Green jobs continues to be an important area for the Centre. Last week we held a successful event with RSPB and eaga plc at the Scottish Labour conference in Dundee. The Chair of the event, Sarah Boyack MSP, declared that Labour was committed to a green jobs agenda. The dialogue continues this week with a similar event at the Scottish Lib Dems conference.

On the eve of the Labour event Mark Lazarowicz MP and CSPP Board Member wrote an article in the Guardian calling for a green new deal, which can be read below. As ever we appreciate any comments or thoughts you have.

"As the economic downturn gathers pace, the number of people out of work is increasing also. Some commentators suggest that without remedial action UK unemployment could reach 3 million by the end of the year. Government measures to support businesses are welcome and will undoubtedly make a difference, but although some measures will have a swift effect others may not significantly impact employment figures for some time. So there is a need to take more steps which will help keep unemployment down now — not next year or in five years, but within months.

We have plenty of models from history for what can be done. There has been much talk of the 1930s recession, and the parallels with Roosevelt's administration have been drawn by many. Some of Roosevelt's most successful New Deal measures were the programmes of direct labour creation.

Nearer to home, the mass unemployment of the 1980s was reduced at the margins by creation and training schemes, most notably the Community Programme. There were a number of defects in that programme, but at its peak it kept almost 300,000 people a year out of unemployment, and in the process instigated a great deal of useful work in the community.

One of the most imaginative of Roosevelt's New Deal programmes was his Civilian Conservation Corps. During its nine years, it provided more than 3 million jobs, including work on many worthwhile environmental projects. And calls have been made for Barack Obama to set up a similar scheme as part of his economic stimulus programme.

As our jobless figures grow, we can learn from these examples from history. Here in the UK, we could launch our own modern version of the Conservation Corps, a new green community programme, which would take people immediately off the unemployment register. Like the original Community Programme, it should include a training element, although the main focus should be on job creation, as some community programme schemes were distorted by the need to meet somewhat nebulous training objectives.

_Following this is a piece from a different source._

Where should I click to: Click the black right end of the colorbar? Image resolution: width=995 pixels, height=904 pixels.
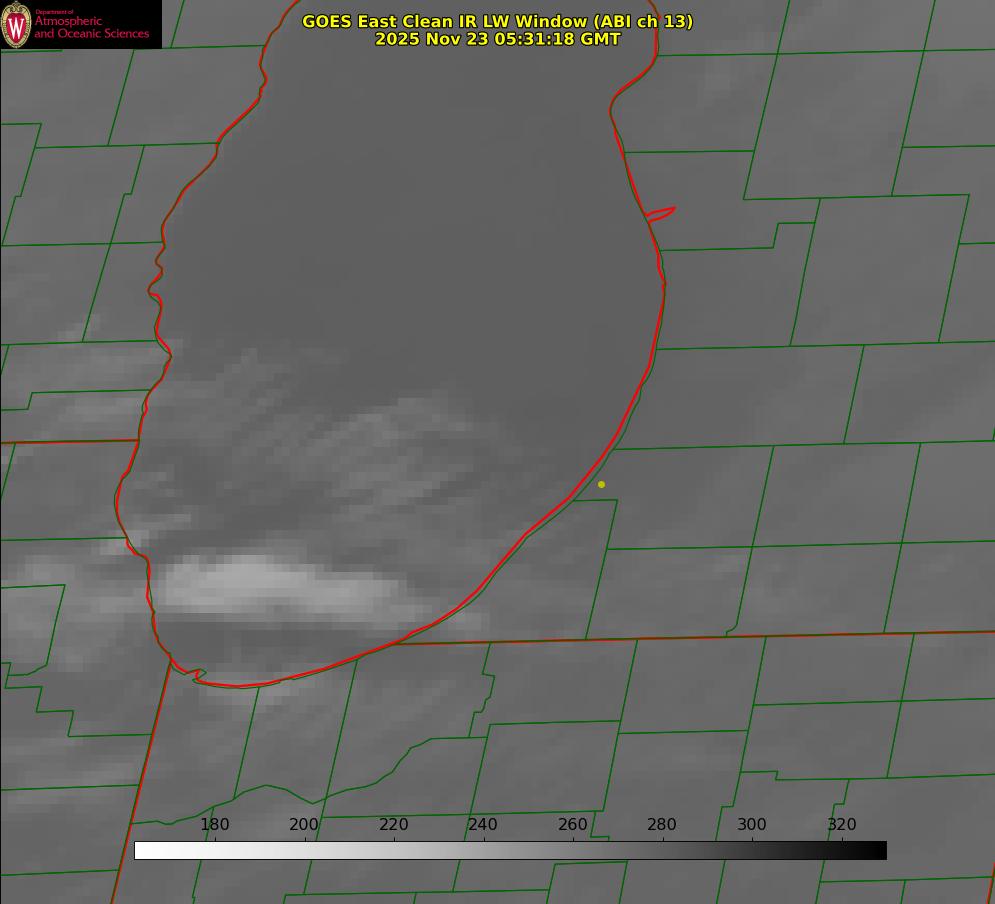(878, 850)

Such a programme should in the first instance be tailored for NGOs and voluntary organisations, which would be funded to create jobs on specific projects. NGOs and voluntary organisations are often close to their communities and can deliver good projects quickly, and in a way that can bring tangible benefits to local communities.

Working primarily with these organisations would also make it easier to avoid such a project, with its government support, being used to substitute for jobs already provided by the private sector or local government, although there is no reason why such a programme could not be eventually extended to these sectors.

With the successes and mistakes of the Community Programme to draw on, there is no reason why such a scheme could not be up and running by the summer, allowing community projects on the ground to start by autumn. This would deliver jobs and worthwhile community benefits within months, not years.

The UK's own Green Community Programme could include a range of projects, offering employment, at proper wages, perhaps initially for a year, to suit a wide range of skills. Such projects could include local environmental improvements, while others help tackle climate change. For example, carrying out energy conservation and home insulation projects, schemes to encourage employers and their staff to develop sustainable transport plans, or meeting the growing demand for environmental education.

We can have a practical green jobs programme, which has the added benefit of easing unemployment, and quickly.

That doesn't mean, of course, we don't also need medium- and long-term public spending programmes. We do — but our communities and the growing number of unemployed require action now as well."



Thursday, 5 March 2009

PM Gordon Brown addressing Congress

In case you missed it posted below is the Prime Minister's address to Congress.

The Guardian compared his speech to a 'daring lover clutching a bunch of slightly wilted flowers'.

Best making your own mind up........

Tuesday, 3 March 2009

A New Era in the 'Special Relationship"




President Barack Obama had his first Head of State visit today. The first head of state to visit the new President is Prime Minister Gordon Brown. The man expected to save the world meets the man “saving the world” as Mr Brown so famously said in PMQs.

Whether the “special relationship” will be as close and intimate as Bush/Blair remains to be seen, but it will certainly remain important. There is little fun or touring on the menu. The main course is of course economy and banking regulation with a dessert of climate change and the Middle East.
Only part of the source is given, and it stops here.